Here are four images - his Turner piece - "Every ... William Turner postcard from Tate Britain", "Every ... Nicholas Nixon's Brown Sisters", "Every... Bernd and Hilla Becher Spherical Type Gasholders", and "Every ... Page of the Holy Koran".
Monday, November 19, 2007
Not every much photographed beauty becomes a muse. In fact we seem to be somewhat short of muses at the moment, at least compared to the 30s and 40s and subjects like Lee Miller, Charis Weston, Lisa Fonnsagrives, and Eleanor Callahan, not to mention the movie stars photographed by Hurrell, Bull, etc.. But if I were to identify the muses of our time they would have to be Jessie Mann and Kate Moss.
Jessie, as most people know, came to fame as one of Sally Mann's extraordinarily striking family. Jessie has written about how hard it was to be so much and so controversially in the public eye, but re-emerged a few years ago to begin a collaboration with Len Prince in which she is both the subject and co-author of the images. A show of their recent work just opened at the Fay Gold Gallery in Atlanta. Here is a picture that's so new it's not even in the show, but combines the best of three worlds - Jessie's art direction, Prince's photographic skill, and the updated classical/pictorial tradition begun by mama Sally.

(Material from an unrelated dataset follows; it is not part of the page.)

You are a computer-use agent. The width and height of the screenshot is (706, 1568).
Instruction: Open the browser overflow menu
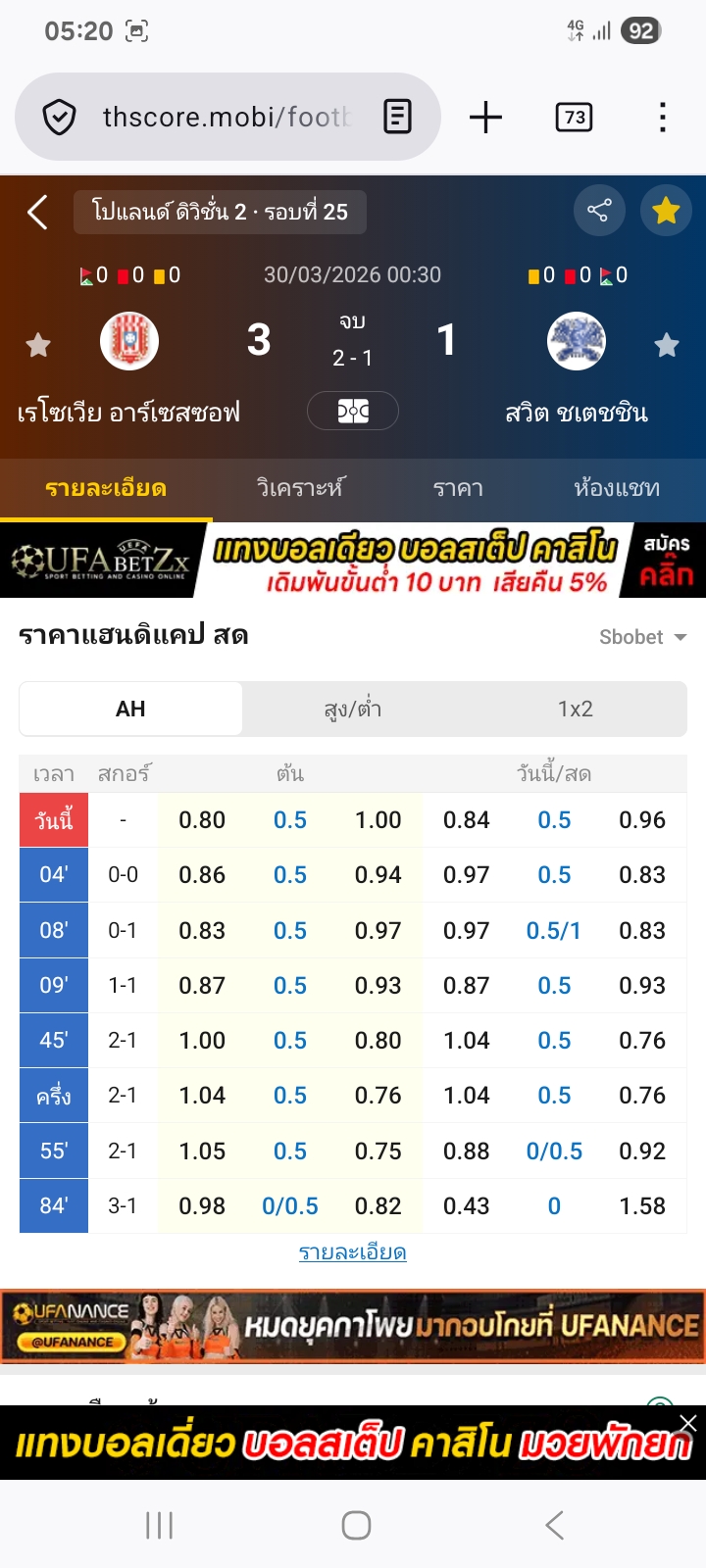tap(663, 118)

Kate (who I'll try to refrain from writing about too often) has a presence that seems to inspire most every photographer she works with to great heights. There is something inherently non-commercial in her look so that pictures of her appear more like personal work than advertising or editorial, and she's never vain. Anyway, here are a 1996 Irving Penn shot and a 1994 Paolo Roverso polaroid both coming up for sale tomorrow at Phillips in London. The Penn is estimated at $30,000 - $40,000 and the Roversi at $3,000 - $5,000 - which would certainly qualify as my steal of the week.